→ PROBLEM
Starting at the first line of the material below, retype each line exactly until you reach the line with "#GiveEmmaAChance (136, 904)", which is also included; pictures stay out.

→ RECORDS TO PROCESS

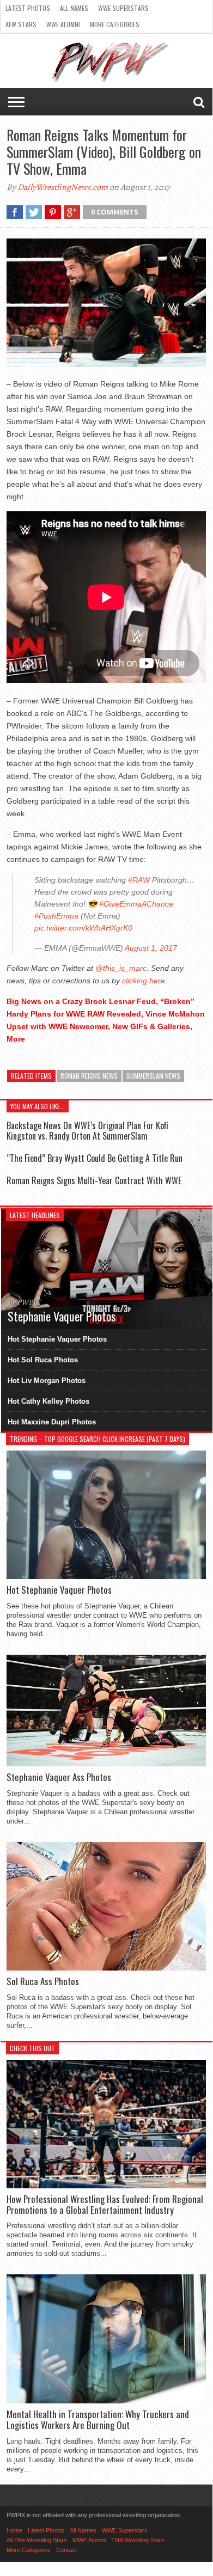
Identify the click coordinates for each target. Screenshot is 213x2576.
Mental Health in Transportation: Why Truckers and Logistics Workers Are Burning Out (98, 2420)
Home (14, 2530)
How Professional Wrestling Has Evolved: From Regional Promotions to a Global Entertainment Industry (105, 2205)
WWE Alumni (63, 24)
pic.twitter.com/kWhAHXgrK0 (83, 927)
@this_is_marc (121, 968)
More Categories (114, 24)
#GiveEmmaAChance (136, 904)
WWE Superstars (123, 8)
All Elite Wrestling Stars (37, 2540)
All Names (74, 8)
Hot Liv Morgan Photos (47, 1380)
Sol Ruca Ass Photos (43, 1981)
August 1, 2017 (151, 948)
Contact (66, 2550)
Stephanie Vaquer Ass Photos (59, 1777)
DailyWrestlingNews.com (62, 187)
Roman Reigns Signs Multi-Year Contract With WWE (94, 1180)
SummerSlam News (153, 1075)
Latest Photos (27, 8)
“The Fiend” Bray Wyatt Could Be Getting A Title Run (94, 1158)
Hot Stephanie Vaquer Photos (57, 1339)
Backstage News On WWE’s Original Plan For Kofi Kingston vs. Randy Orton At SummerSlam (87, 1130)
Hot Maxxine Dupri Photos (52, 1422)
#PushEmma (56, 915)
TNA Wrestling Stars (138, 2540)
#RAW (139, 880)
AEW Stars (20, 24)
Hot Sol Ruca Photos (43, 1360)
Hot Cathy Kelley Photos (48, 1401)
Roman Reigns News (89, 1075)
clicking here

→ SOLUTION TO THE PROBLEM
Identify the click coordinates for each target. Screenshot is 213x2576.
Mental Health in Transportation: Why Truckers and Logistics Workers Are Burning Out (98, 2420)
Home (14, 2530)
How Professional Wrestling Has Evolved: From Regional Promotions to a Global Entertainment Industry (105, 2205)
WWE Alumni (63, 24)
pic.twitter.com/kWhAHXgrK0 (83, 927)
@this_is_marc (121, 968)
More Categories (114, 24)
#GiveEmmaAChance (136, 904)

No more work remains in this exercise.